Rather than simply informing clinicians of a pathogen’s current resistance profile, these algorithms could also reveal which antibiotic-resistance mechanisms a strain might develop in response to treatments. Still, “deciding whether an algorithm should be trusted or not is challenging”, Wheeler says. “They’re black boxes. Even if you have all the code and all the data, you don’t necessarily know what’s driving the model to say sample A is resistant to azithromycin, for instance.”

Another problem developers are working to overcome is overfitting, Wheeler says: an algorithm might “memorize a whole lot of unimportant features” in data, rather than learn to find true correlations. Because bacterial gene sequences can be very similar, machine-learning tools might oversimplify a problem and draw the wrong conclusions. Wheeler likens the problem to a flawed image search: an algorithm that is trained on many pictures of farm animals in fields might identify a photograph of an open space as a sheep. Bacteria frequently pass antibiotic-resistance genes around to each other on small circular chunks of DNA that aren’t part of their genomes. “But because the rest of the genome is the same, the algorithm might say the strain is still sensitive,” she says. “What we really want from these models is for them to learn the biology of resistance.”

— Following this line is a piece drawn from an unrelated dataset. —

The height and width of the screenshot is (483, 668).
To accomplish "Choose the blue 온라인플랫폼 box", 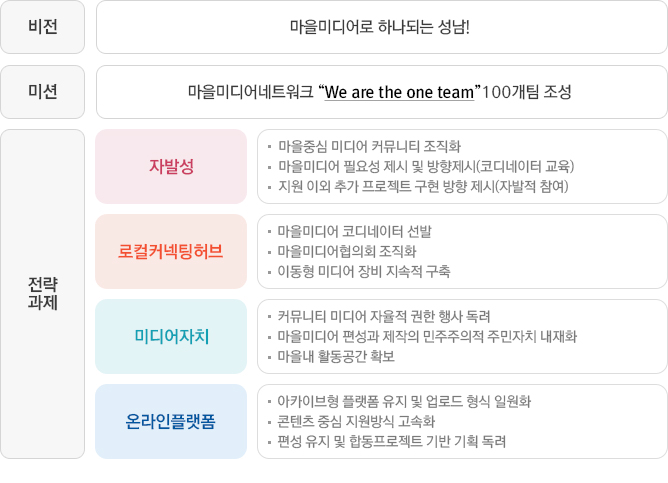I will click(x=171, y=421).
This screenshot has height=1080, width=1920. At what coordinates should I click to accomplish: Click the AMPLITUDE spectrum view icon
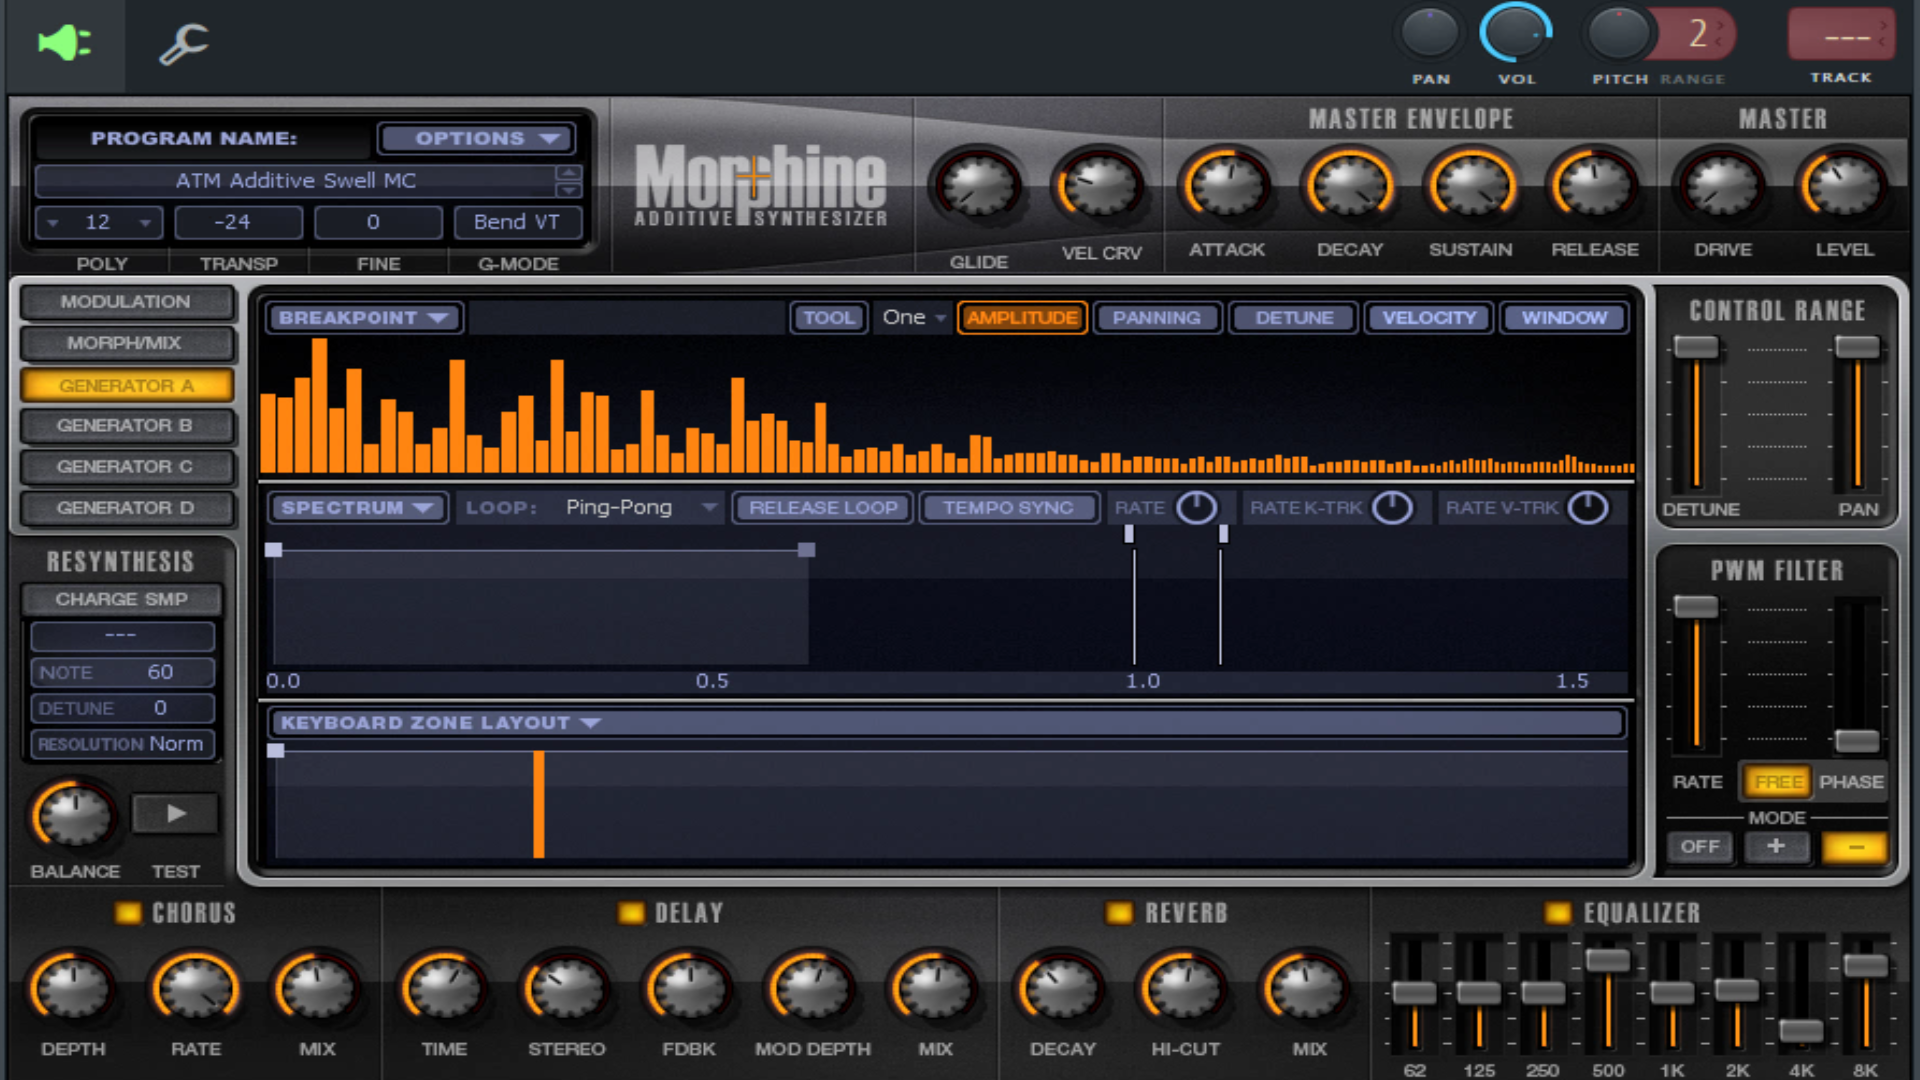tap(1022, 316)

Given the constraints of studying and testing tuberculosis, Farhat adopted a machine-learning approach that uses whole genome sequences to make predictions. In April, she and her colleagues described a web-based tool called GenTB that can predict resistance to several tuberculosis drugs9. The tool’s performance varies with the quality of input sequence data and the drug in question. Whereas one common mutation is responsible for up to 80% of resistance to the first-line drugs used for TB, several rare variants confer small boosts in resistance to second-line drugs, Farhat says. “Sometimes, you only see the resistance when several such mutations are present.”

Work in progress

Whichever approach they use, researchers face the same fundamental challenge: to design a diagnostic that improves significantly on current devices. Current tests can already return results to clinicians in less than 24 hours for a dollar or two per test, Grys says. “The question is not whether a test is good,” he says. “The question is: is it better than what we have right now? It’s important to set a trajectory that helps us meet the goals.”

Some tests in development are restricted in the kinds of sample they can process, or the bacteria or antibiotics they can test. Visby’s diagnostic is currently limited to gonococcal infections, for instance, and Ekinci’s microfluidic device requires urine samples and cannot handle infections caused by more than one species of bacterium. Others that require advanced microscopes or spectrometry, such as cantilevers, will need to be adapted before they can be used by non-specialists working in resource-poor clinics around the world. Because many of these approaches test one or two microbes against a handful of drugs, they’ve conquered only “the tip of the iceberg”, says Alex van Belkum, director of microbiology research at bioMérieux. “There’s still a big lag between these technologies and the automated antibiotic susceptibility testing systems currently in laboratories.”

As in the COVID-19 pandemic — during which rapid tests have proved crucial to detecting and stopping the spread of the virus — low-cost, point-of-care diagnostics are essential in reducing the misuse of antibiotics, says McKendry. “Antimicrobial resistance is a very complex problem, and new tests are only one part of the solution.”